# Expansion



## 1hand (Dec 29, 2011)

Don't tell my wife, but I expanded out into the garage today. My furance room/shop is full and some more room was needed for the new welding and blasting dept. I've added.






















Matt


----------



## rake60 (Dec 29, 2011)

I could never work in a place like that Matt.

You can stand erect, (I can't in my hobby shop), and the organization would have me baffled for weeks! 

*Nice, new toy room!* Thm:

Rick


----------



## bezalel2000 (Dec 29, 2011)

rake60  said:
			
		

> I could never work in a place like that Matt.
> 
> You can stand erect, (I can't in my hobby shop), and the organization would have me baffled for weeks!
> 
> ...



Always a joy and a privilege to be invited into another mans workshop 

Thanks Matt

- But how is a man supposed to find his tools if their not spread out over the bench tops? ??? ;D

Bez


----------



## Path (Dec 30, 2011)

That *is* a nice place to play. 


What are those two green lamps over your desk? ... looks like high intensity.

And the welder ... is it a Lincoln?


----------



## steamer (Dec 30, 2011)

Looks Awesome Matt!.....Every well equipped welding and blasting shop should have a toaster oven! ;D


I like the weld bench ....did you build that one Matt?

Dave


----------



## 1hand (Dec 30, 2011)

Thanks guys,

Pat the lamps came off of a tri pod that I've had for a long time and never used cause it was so heavy to move around. They are called Cool touch, each lamp has 4 fluorescent tubes in them. The welder is a Lincoln precision Tig 185, and also Arc welds.
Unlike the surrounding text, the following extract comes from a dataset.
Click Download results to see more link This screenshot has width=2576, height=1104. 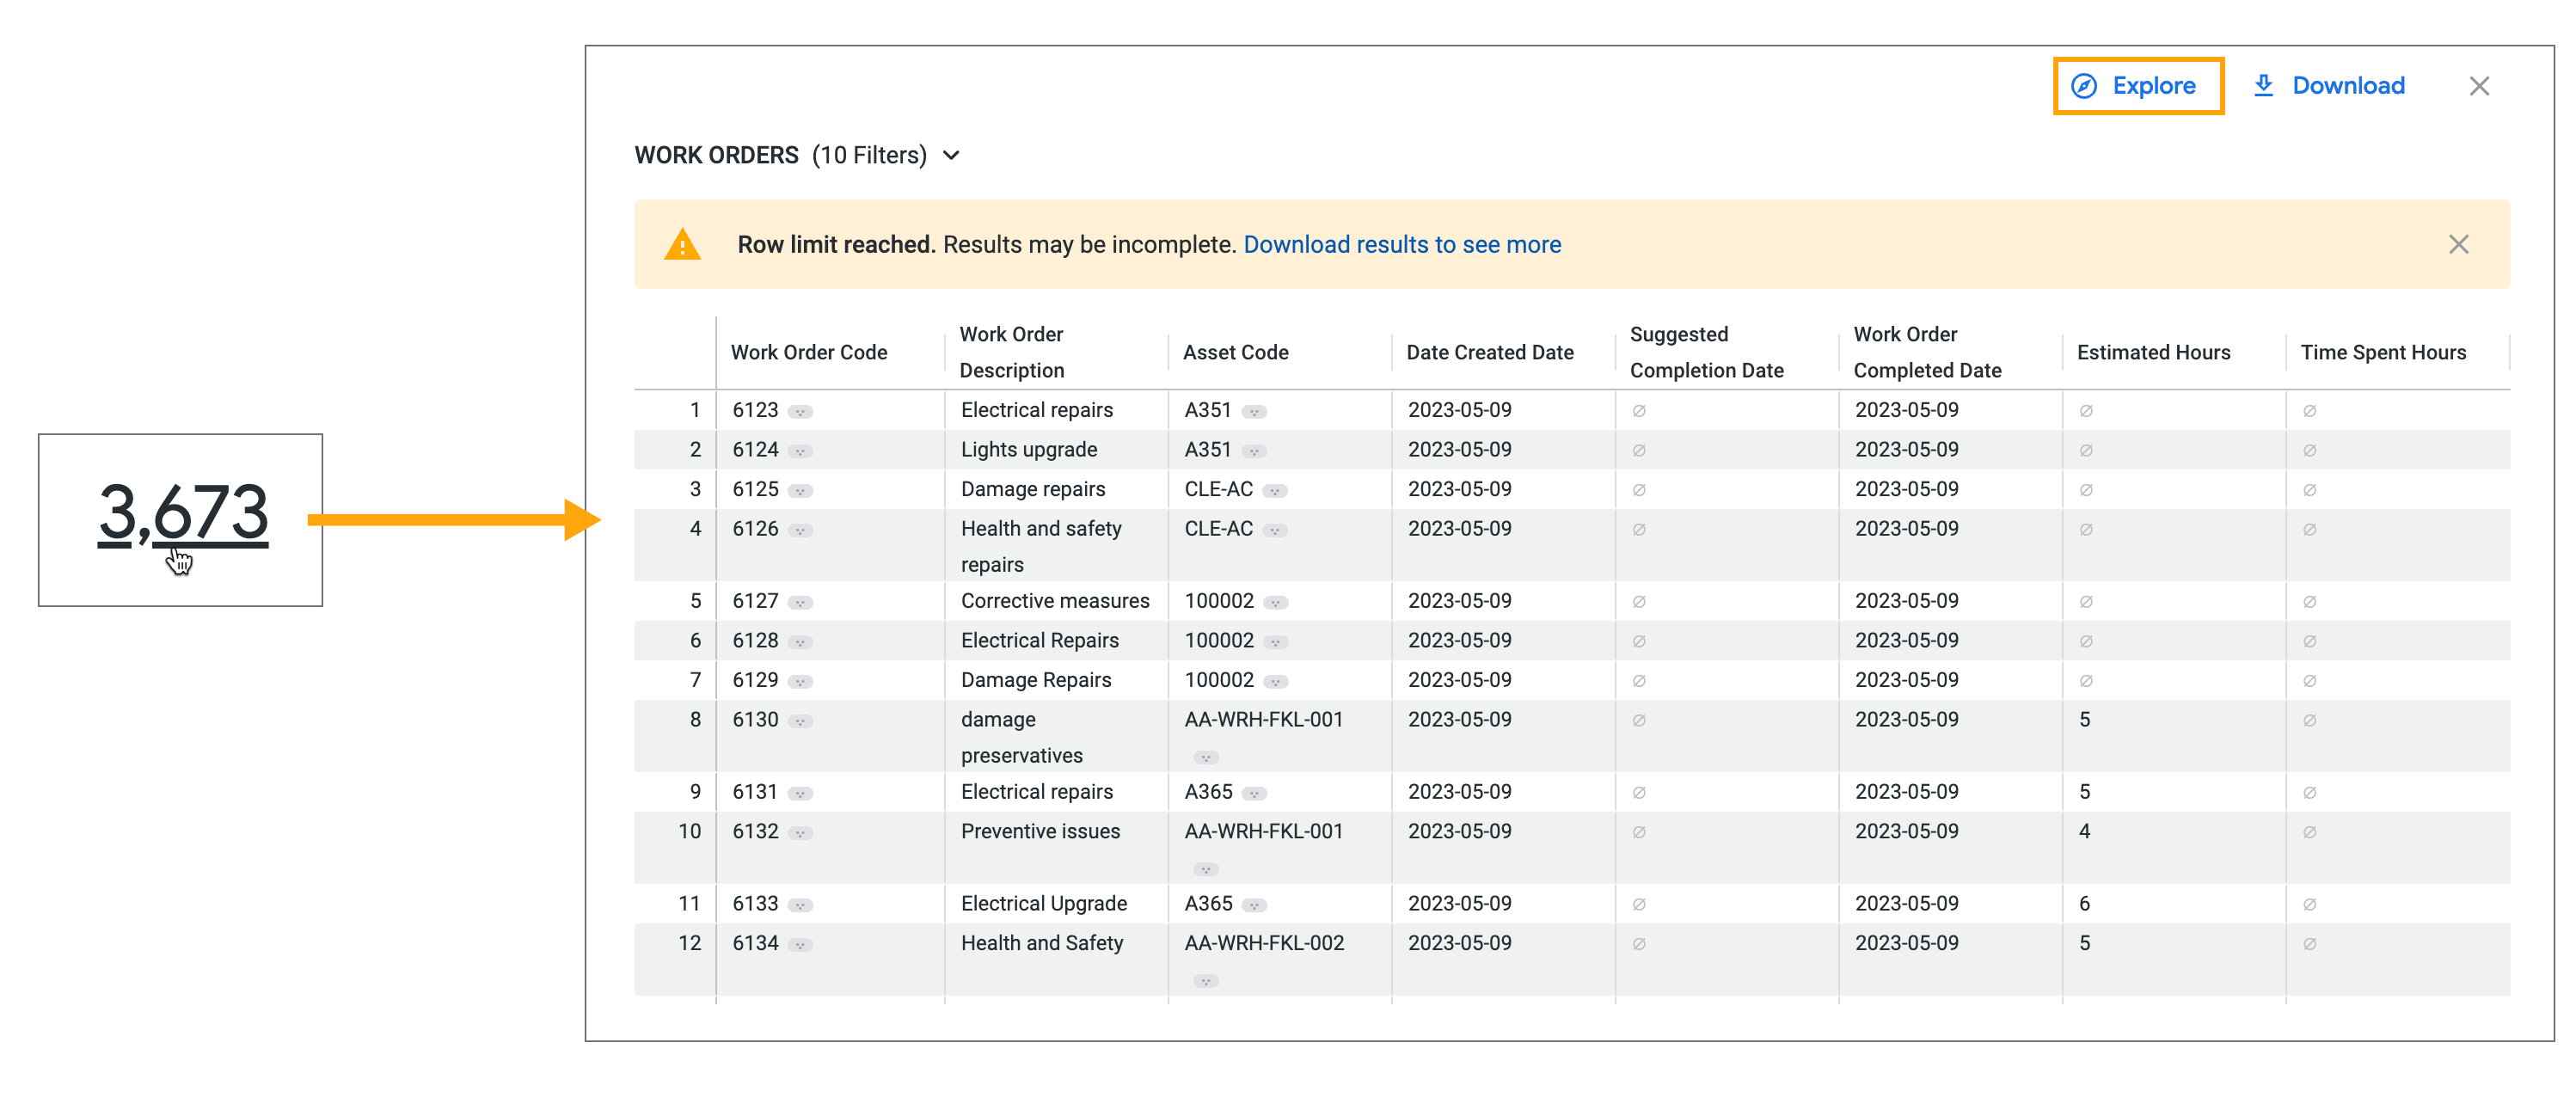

Dave, I did build the welding bench from scraps from work. The top is 1/2", it came off of a lowboy trailer. Its got belly bend in it, so it isn't very flat, but the price was right. Anyway, now when I spill my coffee it doesn't run onto the floor, just makes a nice lake in the middle of the table. I made it 44" tall, so bending over is kept to a minimum, and some 4" casters for moving it around. 

Matt


----------



## mu38&Bg# (Dec 30, 2011)

Hopefully the wife will figure out you've commandeered the space before she parks her car over it ;D

Very nice. I feel quilty having half the basement. It needs a serious rearrangement to get _even more_ stuff in.


----------